The development of mobile integrated healthcare practice offers great promise for emergency medical services. Not least of this is the opportunity for EMS to mature into an integral part of the broader healthcare system. Indeed, the proposed MIHP framework envisions that EMS systems will provide the underlying structure for the coordinated delivery of nonemergent (unscheduled), interdisciplinary, patient-centered and cost-effective healthcare—in other words, the right care in the right place at the right time and at the right cost.
For EMS to fully participate in this new model of healthcare delivery, however, several policy obstacles need to be overcome. Specifically, state and local regulations governing scope of practice will likely require changes to permit EMS providers to deliver nonemergent care. State and federal reimbursement rules will also need to be changed if EMS systems intend to seek reimbursement for clinical care rather than simply ambulance transport. The implementation of MIHP programs will also have other policy implications, such as the potential application of anti-kickback statutes to nonemergent medical referrals.
Consequently, advocates for EMS in the context of MIHP should have a basic understanding of policies, policy process and policy change. The same is true for EMS providers generally.

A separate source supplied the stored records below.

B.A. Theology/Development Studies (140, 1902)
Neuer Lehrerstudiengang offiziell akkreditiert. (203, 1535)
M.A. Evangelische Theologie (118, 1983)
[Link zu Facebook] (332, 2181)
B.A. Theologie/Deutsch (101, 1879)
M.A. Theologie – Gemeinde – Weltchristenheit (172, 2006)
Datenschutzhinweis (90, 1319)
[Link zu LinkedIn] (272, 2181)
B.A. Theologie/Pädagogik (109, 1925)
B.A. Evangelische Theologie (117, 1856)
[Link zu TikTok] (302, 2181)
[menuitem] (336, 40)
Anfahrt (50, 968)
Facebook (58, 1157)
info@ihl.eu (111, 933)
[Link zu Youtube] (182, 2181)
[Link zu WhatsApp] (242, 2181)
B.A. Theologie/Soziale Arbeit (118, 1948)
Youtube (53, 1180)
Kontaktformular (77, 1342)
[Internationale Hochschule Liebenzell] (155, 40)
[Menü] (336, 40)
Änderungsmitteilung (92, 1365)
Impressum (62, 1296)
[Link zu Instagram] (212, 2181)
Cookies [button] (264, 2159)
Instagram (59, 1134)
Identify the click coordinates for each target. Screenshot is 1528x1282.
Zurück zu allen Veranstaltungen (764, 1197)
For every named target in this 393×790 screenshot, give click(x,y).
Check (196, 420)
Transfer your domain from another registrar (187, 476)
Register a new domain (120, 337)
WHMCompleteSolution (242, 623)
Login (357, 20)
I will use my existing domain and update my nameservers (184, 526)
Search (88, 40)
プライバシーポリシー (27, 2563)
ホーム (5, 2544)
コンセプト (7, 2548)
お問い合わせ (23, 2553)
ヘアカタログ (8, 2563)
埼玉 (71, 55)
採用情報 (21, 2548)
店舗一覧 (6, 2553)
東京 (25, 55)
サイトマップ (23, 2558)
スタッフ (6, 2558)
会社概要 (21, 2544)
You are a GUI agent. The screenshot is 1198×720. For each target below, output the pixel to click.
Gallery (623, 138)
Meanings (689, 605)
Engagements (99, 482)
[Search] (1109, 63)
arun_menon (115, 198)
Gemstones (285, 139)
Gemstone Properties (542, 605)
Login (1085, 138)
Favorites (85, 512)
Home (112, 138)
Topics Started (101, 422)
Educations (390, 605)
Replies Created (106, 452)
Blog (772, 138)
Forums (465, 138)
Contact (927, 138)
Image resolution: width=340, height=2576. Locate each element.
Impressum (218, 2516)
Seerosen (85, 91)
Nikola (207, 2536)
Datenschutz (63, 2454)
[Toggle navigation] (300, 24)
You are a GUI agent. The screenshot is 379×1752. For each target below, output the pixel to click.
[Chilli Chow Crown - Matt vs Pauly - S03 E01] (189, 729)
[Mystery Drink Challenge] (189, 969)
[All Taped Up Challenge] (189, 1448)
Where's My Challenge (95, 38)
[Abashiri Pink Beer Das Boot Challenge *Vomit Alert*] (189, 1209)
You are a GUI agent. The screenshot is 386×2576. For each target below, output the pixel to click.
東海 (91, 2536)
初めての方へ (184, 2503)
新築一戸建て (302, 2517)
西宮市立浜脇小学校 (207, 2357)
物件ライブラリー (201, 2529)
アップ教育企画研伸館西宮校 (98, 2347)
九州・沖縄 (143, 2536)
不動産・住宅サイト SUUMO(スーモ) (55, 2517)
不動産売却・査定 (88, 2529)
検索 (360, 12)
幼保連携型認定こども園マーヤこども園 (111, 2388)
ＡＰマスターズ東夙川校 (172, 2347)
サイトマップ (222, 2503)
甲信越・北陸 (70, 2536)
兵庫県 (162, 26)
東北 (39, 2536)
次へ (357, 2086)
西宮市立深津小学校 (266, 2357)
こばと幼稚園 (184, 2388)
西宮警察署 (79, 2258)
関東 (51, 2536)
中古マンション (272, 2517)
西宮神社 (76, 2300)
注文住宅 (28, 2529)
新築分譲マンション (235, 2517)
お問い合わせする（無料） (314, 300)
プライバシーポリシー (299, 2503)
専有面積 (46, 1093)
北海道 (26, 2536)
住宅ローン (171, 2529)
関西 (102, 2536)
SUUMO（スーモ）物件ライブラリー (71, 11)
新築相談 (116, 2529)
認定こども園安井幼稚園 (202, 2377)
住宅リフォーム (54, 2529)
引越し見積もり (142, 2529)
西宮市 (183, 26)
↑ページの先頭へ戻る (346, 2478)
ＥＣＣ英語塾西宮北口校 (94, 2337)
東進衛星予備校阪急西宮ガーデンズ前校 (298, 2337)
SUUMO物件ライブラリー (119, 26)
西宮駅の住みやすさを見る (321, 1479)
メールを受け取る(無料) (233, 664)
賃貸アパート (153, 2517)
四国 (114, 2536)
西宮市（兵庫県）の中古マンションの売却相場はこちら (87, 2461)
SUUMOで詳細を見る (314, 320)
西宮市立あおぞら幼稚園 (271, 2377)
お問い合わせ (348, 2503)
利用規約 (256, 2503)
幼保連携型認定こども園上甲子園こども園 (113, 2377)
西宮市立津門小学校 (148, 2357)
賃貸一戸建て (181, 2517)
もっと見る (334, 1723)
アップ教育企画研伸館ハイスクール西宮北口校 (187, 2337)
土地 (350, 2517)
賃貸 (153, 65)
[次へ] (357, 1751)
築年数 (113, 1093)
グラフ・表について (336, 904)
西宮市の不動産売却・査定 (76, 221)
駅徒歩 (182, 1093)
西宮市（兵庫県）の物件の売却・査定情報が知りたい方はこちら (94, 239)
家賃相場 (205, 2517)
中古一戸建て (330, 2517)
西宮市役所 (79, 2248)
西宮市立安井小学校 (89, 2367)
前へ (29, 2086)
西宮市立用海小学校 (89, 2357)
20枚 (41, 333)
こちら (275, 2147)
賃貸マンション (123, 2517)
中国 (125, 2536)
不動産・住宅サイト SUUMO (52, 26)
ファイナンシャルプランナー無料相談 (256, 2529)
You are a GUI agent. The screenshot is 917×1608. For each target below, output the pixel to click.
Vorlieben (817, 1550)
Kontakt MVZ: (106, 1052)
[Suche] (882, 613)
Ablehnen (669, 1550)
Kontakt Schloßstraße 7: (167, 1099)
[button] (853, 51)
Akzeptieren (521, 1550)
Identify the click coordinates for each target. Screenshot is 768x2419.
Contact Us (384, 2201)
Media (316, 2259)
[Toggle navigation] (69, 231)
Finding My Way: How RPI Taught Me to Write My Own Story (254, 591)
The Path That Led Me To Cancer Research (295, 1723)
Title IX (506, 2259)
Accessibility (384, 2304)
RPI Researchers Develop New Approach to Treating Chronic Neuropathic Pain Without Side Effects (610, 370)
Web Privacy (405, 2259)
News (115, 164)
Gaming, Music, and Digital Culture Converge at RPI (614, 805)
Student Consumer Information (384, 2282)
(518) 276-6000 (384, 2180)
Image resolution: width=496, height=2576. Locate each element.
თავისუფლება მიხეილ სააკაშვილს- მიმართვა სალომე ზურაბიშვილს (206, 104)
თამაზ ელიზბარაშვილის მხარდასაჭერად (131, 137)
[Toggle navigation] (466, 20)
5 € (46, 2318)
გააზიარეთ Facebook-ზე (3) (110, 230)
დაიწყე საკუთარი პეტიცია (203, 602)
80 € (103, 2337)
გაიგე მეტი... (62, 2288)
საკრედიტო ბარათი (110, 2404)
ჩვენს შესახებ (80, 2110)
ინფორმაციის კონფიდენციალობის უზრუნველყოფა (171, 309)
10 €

This article discusses the role of policies in EMS, the opportunities for EMS advocates to influence the policy process, and the importance of identifying and taking advantage of opportunities for policy change.
Policies in EMS
Countless policies impact the provision of emergency medical services in the United States at all levels. At the agency level, rules and procedures outline certain responsibilities and expectations for EMS providers, such as timeliness, appearance and prohibited conduct; many agencies also have their own medical protocols. At the state and local levels, laws and regulations often define a provider’s scope of practice, impose regulatory requirements on EMS agencies and establish limitations on the provision of healthcare services. Finally, at the federal level, administrative laws and regulations also influence the provision of EMS, including by establishing national standards for training providers and outlining rules for Medicare reimbursement.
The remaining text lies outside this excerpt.